▶ [Provided information]:
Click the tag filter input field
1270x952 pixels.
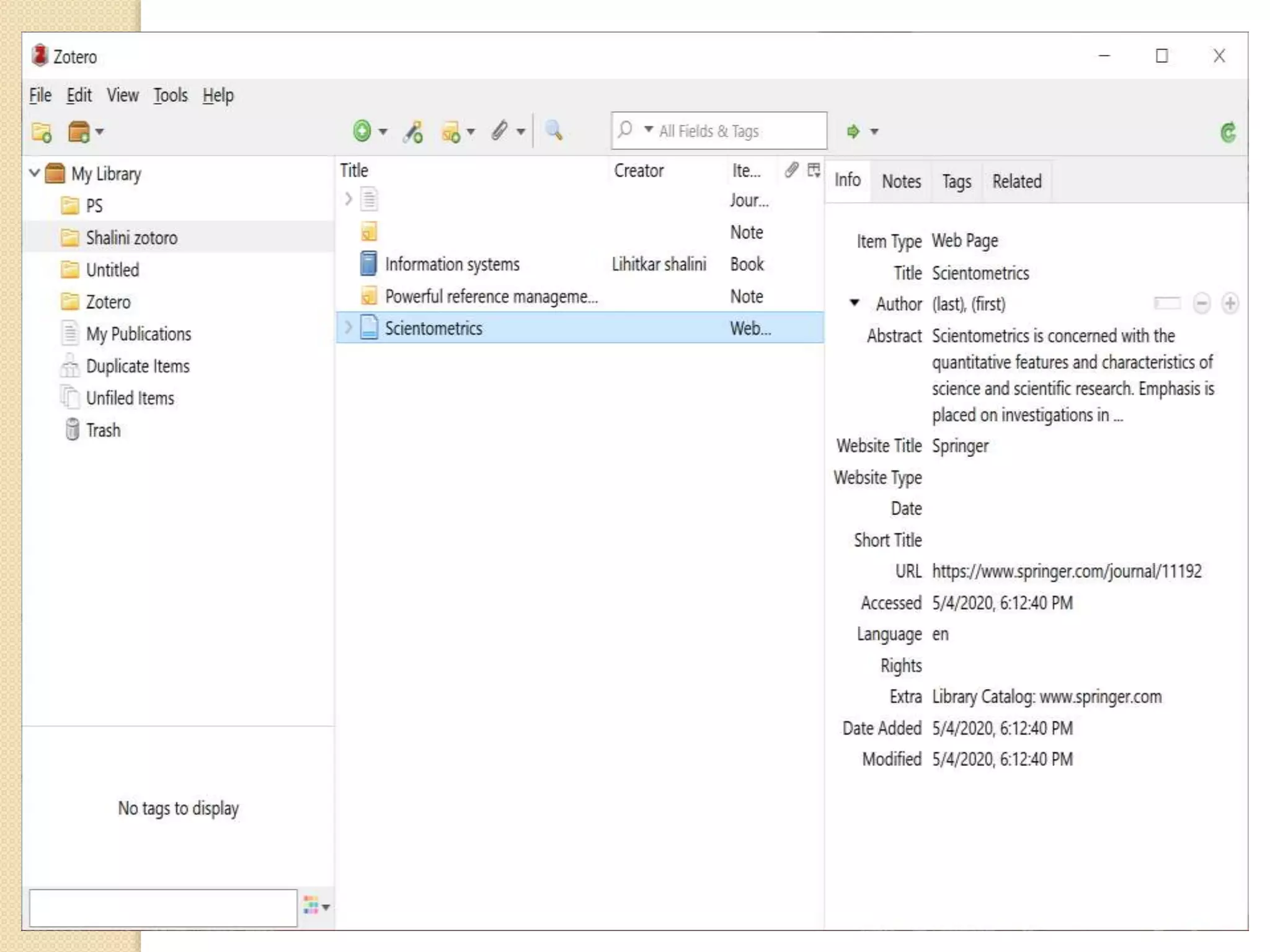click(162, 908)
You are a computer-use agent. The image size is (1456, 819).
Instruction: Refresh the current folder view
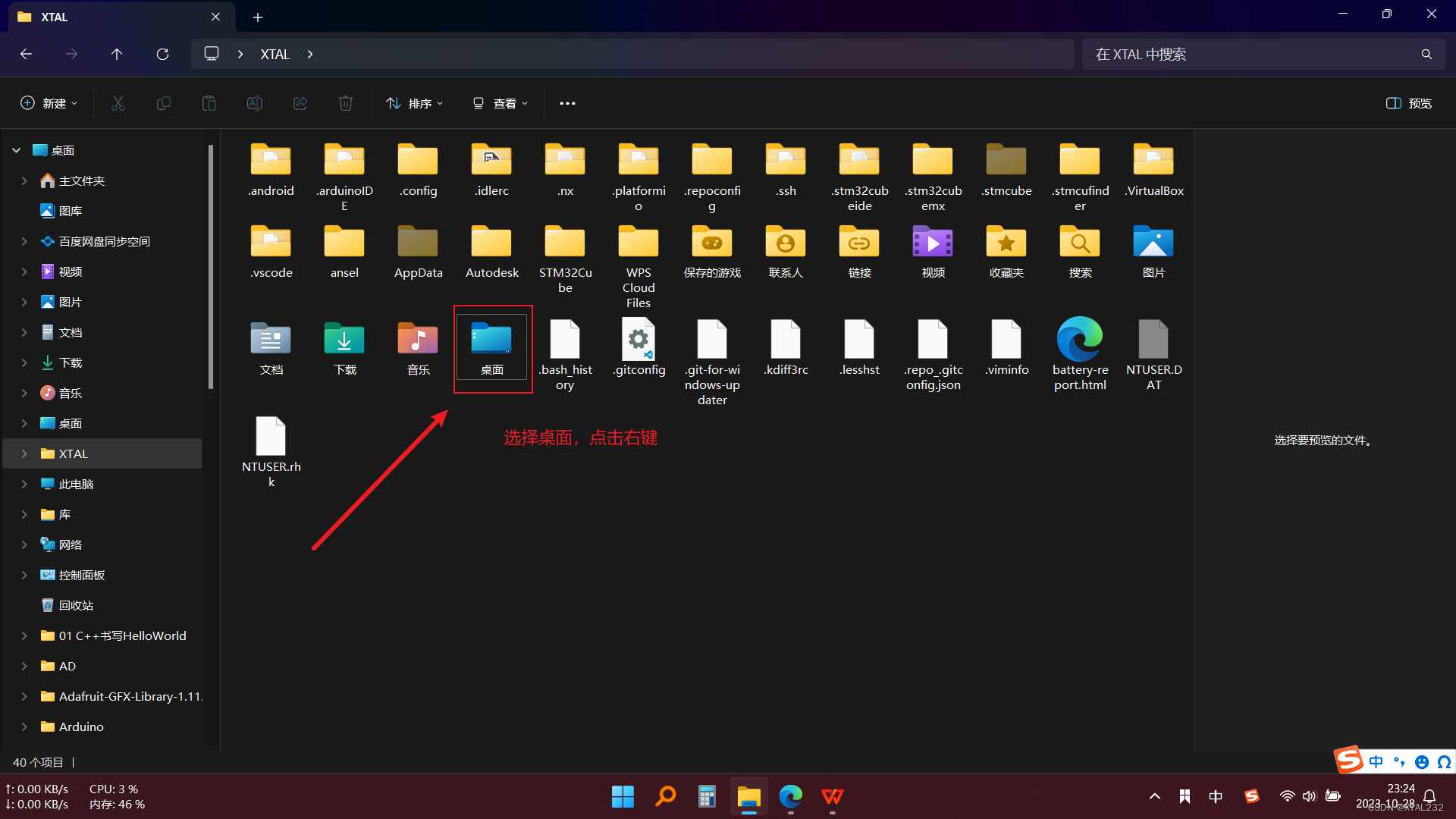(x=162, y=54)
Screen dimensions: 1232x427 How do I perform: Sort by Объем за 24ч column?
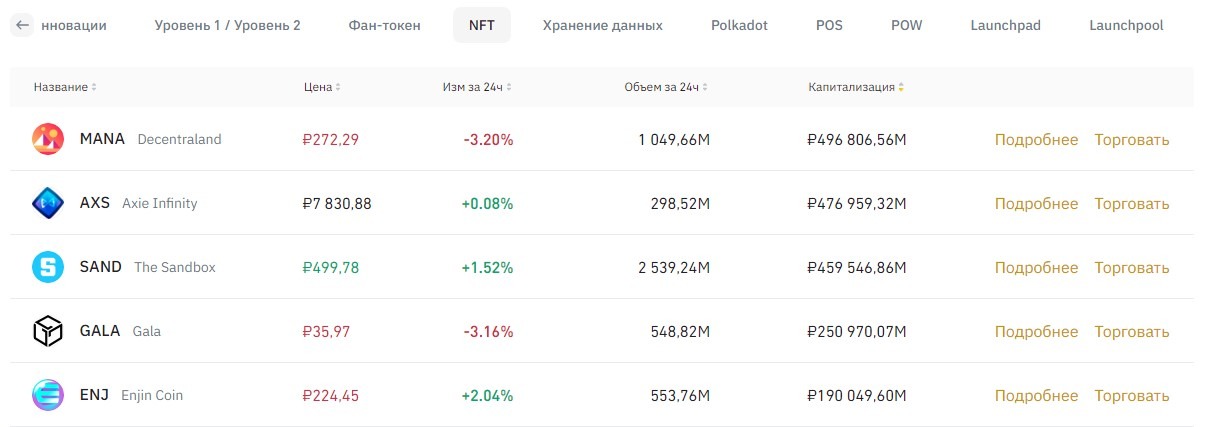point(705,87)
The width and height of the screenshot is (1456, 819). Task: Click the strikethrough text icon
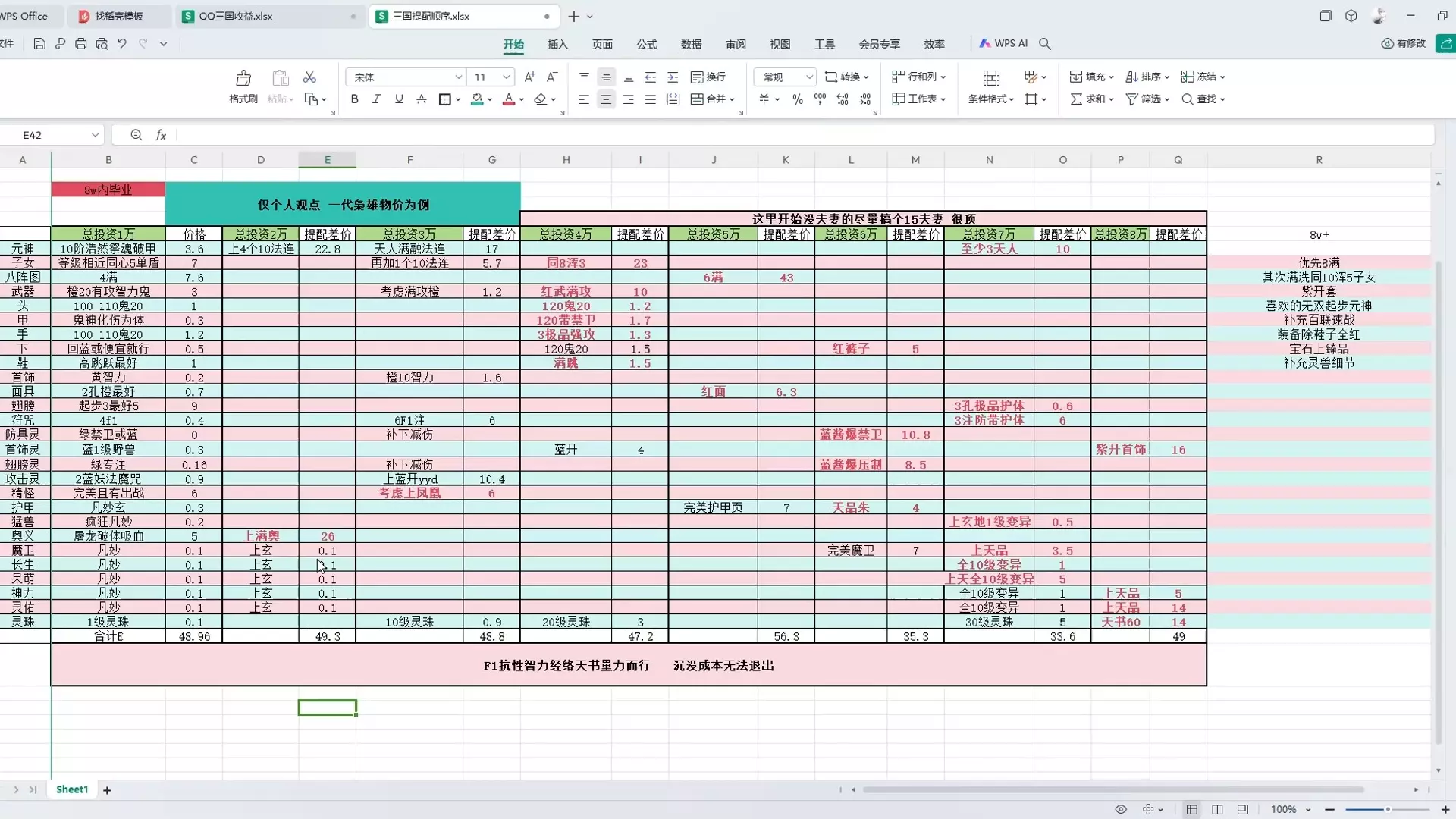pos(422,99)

==

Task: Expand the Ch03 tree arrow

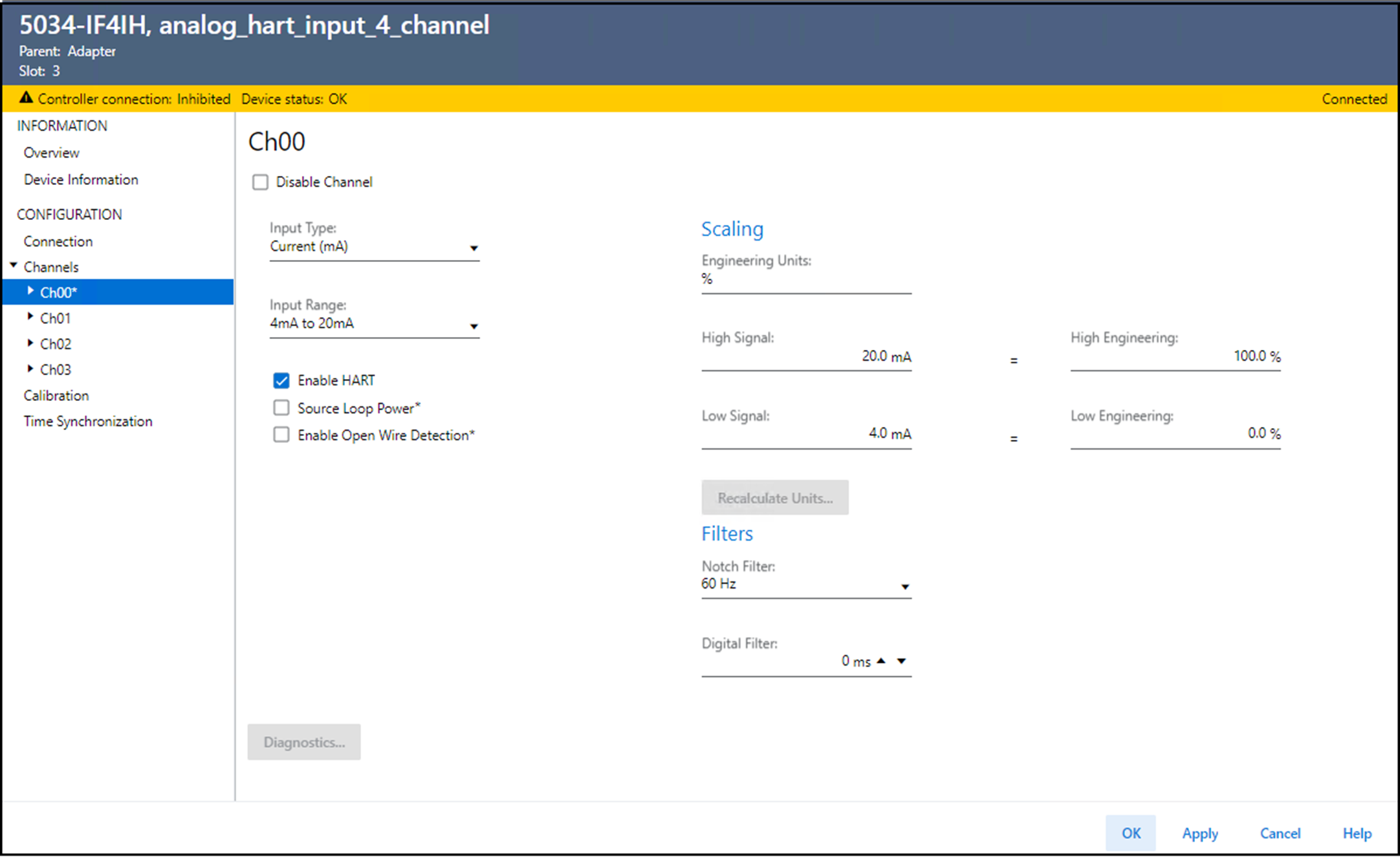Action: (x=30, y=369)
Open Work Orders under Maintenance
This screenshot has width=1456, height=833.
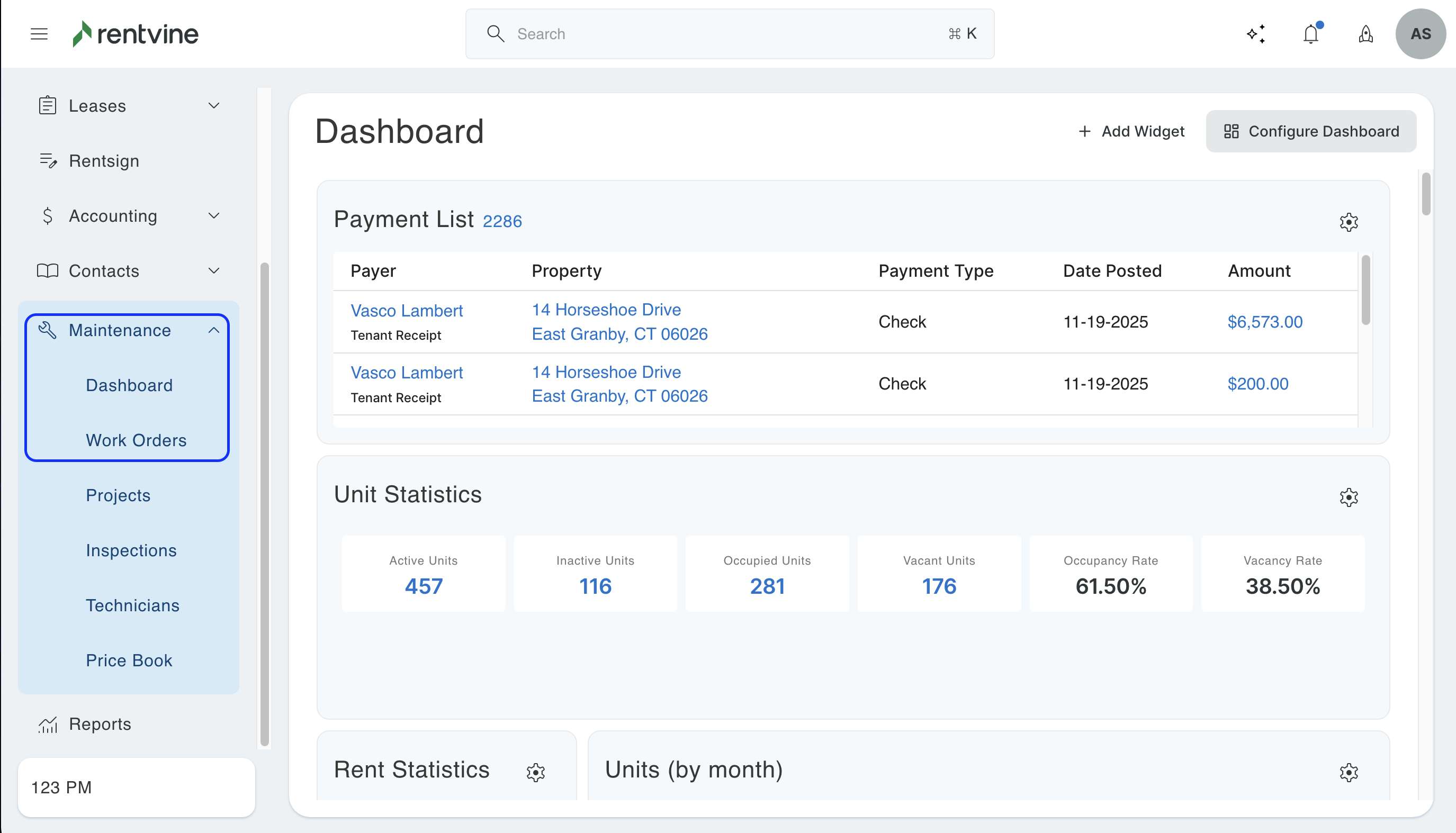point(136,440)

...

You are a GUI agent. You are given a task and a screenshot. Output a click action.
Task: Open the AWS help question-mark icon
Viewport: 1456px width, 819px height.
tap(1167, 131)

▶ [What to produce]:
Find each line in the records above that contains the string "height", treating uppercase and lowercase as different, and copy those lines out in full.

▶ [Solution]:
The width and height of the screenshot is (1456, 819). Task: Click the strikethrough text icon
This screenshot has width=1456, height=833.
Viewport: 1456px width, 819px height.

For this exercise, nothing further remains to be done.